Date: 11 November 2004 Issue: One Hundred and fourteen (08/11/04 - 13/11/04)
(ICT World)
Category: Global News Laura Lane, Health-IT World
 
"Smart card" technology is definitely permeating the country's healthcare system, as two recent implementations indicate.
 

Harmonex, a group of pediatric psychiatry clinics in Alabama, recently began using the smart card technology of On Track Innovations (OTI).

And just last week, Puerto Rico's department of health announced that the island's Medicaid programme will employ technology from Axalto, a company that provides microprocessor cards to various industries.

OTI develops and markets its own technology that evolves around microprocessor cards equipped with radio frequency identification (RFID) chips, which allow readers to access information stored in the card wirelessly, without contacting it physically.

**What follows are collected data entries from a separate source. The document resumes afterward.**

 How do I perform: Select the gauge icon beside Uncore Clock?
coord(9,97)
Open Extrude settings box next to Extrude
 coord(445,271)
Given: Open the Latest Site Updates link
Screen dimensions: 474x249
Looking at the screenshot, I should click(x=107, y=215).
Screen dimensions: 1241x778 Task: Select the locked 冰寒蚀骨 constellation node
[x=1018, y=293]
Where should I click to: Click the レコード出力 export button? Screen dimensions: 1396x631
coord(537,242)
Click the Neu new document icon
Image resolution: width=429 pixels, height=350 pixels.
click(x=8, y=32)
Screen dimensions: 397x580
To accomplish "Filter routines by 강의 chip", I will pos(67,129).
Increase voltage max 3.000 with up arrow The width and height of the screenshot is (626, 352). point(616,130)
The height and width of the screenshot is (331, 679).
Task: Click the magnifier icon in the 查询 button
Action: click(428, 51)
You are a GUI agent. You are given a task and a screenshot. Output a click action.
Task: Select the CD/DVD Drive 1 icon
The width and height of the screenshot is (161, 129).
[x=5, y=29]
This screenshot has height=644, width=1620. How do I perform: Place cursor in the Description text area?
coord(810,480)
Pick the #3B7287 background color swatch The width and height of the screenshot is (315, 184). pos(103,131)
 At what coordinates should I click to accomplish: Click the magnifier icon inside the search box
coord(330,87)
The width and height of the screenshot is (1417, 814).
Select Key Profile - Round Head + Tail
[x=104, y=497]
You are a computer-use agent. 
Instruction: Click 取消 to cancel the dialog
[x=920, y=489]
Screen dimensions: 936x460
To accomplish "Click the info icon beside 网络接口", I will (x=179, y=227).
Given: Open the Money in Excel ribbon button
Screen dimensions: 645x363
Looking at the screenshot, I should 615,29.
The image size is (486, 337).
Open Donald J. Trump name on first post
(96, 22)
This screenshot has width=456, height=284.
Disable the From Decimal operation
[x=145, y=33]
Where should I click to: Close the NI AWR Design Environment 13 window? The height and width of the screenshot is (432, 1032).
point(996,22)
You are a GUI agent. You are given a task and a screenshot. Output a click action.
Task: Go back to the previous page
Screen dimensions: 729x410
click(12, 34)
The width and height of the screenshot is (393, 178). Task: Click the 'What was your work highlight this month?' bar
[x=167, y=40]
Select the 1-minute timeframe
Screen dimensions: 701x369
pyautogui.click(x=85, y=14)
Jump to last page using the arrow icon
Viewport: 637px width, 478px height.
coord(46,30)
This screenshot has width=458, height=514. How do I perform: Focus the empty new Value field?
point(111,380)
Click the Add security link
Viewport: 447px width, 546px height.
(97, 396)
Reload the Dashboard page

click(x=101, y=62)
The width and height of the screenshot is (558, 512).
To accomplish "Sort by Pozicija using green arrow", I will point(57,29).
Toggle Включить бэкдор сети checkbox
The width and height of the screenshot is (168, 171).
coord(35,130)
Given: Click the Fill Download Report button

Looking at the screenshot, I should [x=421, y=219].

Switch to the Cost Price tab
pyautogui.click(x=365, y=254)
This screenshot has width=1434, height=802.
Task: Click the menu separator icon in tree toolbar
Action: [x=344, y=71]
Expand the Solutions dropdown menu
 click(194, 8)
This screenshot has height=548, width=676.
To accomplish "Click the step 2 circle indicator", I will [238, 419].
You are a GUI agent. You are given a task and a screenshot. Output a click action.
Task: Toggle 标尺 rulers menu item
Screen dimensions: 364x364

To tailor the cards for use in healthcare, an Atlanta firm called J4 MediSmart has developed software specific to the needs of patients, physicians, and administrative staff in private offices and hospitals. Patients carry their own Medismart card, which can store identification, medical records, benefits, and other information that doctors require to make accurate diagnoses and treatment decisions.

"All your personal info is personally stored on the chip, so you do not need to fill in forms. All the info is transferred electronically," OTI's president, Ohed Bashan, told Health-IT World News. "It can be a lifesaving device in the case of an emergency, because the card can give paramedics important health information."

In integrating the needs of Harmonex, Medismart has helped to develop the outpatient mental health service's clinical technology platform ClinCom.

The platform provides Harmonex clinics not only with a solution for managing information, but also with a practice management application and Web-based communication tools.

"We believe firmly in modernising the overall clinical environment with the help of this type of technology," says William A. Handal, chief operating officer at Harmonex. "Going forward, we are committed to introducing and developing new technology that will give our patients, physicians, and staff the ability to receive and provide the highest level of care."

Unlike OTI's technology, Axalto's Cryptoflex smart cards require actual contact with the reader, which can access data stored in the card's embedded chip.

Puerto Rico's department of health will be purchasing two million cards, after conducting a pilot study of 16 000 cards. Officials are investigating how the cards could help the health system's move toward electronic medical records.

HIPAA mandates that such electronic systems guarantee absolute privacy and security. With OTI's product, patients must authorise access to their information through a biometric system, such as fingerprint or voice identification.

And, readers are programmed to access only certain areas of information on the card. The Cryptoflex smart card contains security features that involve advanced cryptography.

"This solution provides you with something that is much more private than anything that is out there," Bashan says. "You have different firewalls and a reader that can only read the file that it is supposed to read."